Glenariff Forest Park, Country Antrim
2.4km/1.5 miles | 1 hour | moderate
This luxuriant, water-carved gorge in County Antrim’s east is known in Northern Ireland as the ‘Queen of the Glens’. It’s easy to see why. On a fine winter’s day, sunlight breaks through the woodland’s skeletal canopy, shining like stardust as it hits and refracts on the waters below. Liverworts, mosses and outstretched ferns flourish and birdsong cheerfully resounds.
A short and well-marked path leads through the forest – an ideal winter wander for the whole family.

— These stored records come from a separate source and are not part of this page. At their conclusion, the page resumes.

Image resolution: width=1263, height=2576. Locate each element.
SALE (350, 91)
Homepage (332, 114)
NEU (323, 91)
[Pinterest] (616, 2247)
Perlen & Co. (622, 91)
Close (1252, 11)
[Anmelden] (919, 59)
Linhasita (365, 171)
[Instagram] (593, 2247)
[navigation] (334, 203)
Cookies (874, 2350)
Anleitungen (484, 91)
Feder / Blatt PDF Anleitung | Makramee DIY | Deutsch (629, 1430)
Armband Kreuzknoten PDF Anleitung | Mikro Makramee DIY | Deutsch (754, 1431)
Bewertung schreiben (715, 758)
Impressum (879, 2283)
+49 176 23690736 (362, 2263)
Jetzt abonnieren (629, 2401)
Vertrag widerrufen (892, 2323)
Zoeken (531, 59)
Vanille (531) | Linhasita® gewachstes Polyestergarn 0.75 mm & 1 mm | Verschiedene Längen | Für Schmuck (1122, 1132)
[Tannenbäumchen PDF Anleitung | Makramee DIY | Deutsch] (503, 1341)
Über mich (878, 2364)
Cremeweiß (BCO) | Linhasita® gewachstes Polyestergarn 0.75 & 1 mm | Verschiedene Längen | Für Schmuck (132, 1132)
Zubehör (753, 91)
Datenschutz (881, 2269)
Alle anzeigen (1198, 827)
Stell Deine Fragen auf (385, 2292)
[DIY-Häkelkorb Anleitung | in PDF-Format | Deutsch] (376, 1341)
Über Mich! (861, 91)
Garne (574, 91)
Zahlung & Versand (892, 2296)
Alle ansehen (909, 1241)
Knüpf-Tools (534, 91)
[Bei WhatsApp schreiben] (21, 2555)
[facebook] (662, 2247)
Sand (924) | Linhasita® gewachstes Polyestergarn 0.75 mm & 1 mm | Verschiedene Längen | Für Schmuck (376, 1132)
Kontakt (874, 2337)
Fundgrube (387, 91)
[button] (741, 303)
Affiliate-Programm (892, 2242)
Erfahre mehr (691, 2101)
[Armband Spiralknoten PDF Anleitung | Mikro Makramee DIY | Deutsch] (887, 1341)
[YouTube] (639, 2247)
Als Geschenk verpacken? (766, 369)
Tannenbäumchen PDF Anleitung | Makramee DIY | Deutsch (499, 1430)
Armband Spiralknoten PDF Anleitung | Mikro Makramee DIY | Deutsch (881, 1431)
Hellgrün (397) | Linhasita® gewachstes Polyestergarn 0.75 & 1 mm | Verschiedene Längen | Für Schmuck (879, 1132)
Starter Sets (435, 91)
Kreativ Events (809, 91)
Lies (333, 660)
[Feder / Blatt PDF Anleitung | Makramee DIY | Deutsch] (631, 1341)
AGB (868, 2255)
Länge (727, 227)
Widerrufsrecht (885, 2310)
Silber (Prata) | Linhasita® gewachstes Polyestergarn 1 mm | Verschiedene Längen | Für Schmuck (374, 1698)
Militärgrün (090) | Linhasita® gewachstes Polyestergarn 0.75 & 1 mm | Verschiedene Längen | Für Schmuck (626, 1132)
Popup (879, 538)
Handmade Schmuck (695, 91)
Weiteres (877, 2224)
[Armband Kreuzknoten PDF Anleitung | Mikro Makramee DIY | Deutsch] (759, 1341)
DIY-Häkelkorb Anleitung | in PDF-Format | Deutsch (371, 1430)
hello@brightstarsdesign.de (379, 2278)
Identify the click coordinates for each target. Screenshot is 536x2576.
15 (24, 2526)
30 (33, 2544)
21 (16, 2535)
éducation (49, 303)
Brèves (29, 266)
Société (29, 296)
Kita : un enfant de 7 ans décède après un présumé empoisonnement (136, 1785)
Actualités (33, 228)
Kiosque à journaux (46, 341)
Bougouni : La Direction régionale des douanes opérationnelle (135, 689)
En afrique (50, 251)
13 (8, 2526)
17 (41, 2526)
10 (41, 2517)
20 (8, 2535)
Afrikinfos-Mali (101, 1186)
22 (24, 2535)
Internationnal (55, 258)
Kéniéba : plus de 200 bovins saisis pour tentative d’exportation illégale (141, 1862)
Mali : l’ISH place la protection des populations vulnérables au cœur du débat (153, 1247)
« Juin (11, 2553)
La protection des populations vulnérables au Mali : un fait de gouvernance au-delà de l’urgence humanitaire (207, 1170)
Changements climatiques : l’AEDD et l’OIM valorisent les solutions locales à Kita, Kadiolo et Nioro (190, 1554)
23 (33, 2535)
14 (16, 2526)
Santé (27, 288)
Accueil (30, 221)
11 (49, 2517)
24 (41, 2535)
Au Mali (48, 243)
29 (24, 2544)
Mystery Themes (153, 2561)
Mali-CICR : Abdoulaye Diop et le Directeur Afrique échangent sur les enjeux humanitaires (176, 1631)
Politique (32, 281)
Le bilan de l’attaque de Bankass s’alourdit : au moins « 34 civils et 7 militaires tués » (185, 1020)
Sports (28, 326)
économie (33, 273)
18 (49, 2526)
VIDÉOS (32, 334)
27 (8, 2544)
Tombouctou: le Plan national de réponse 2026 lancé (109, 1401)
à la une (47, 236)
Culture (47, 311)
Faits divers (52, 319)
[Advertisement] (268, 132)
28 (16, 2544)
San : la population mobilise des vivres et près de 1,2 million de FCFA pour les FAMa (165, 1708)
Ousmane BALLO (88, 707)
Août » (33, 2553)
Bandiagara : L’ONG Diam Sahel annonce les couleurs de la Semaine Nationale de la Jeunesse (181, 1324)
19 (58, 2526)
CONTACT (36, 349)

Glenariff Forest Park walking route and map
Dundrum Bay, County Down
6.2 miles/10km | 3 hours | easy
Dundrum Bay is a nature lover’s haven in the colder months of the year when the Inner Bay teems with overwintering birds.
This coastal walk begins on the edge of the Inner Bay at Dundrum, one of the county’s loveliest villages, set below a magnificent Norman castle ruin.
Cove Cave, County Down
5.6 miles/9km | moderate | 3 hours (return)
Caves conjure mystical, murky thoughts of bats and boggarts, dragons and trolls. But step inside and your blood remembers.
These doors into the earth – or out of it, depending on your aspect – can be found across the UK. Some are well-known, revered for their great atriums, jousting stalactites and archaeological remains; others are more elusive, secreted among quiet hills like dozing shadows wanting none of the fame.
One such hollow sits high within a rocky escarpment on the western slopes of the Annalong River valley in the Mourne Mountains.
This six-mile, there-and-back-again walk takes you right to it, an exhilarating winter quest for friends and families with adventure in their veins.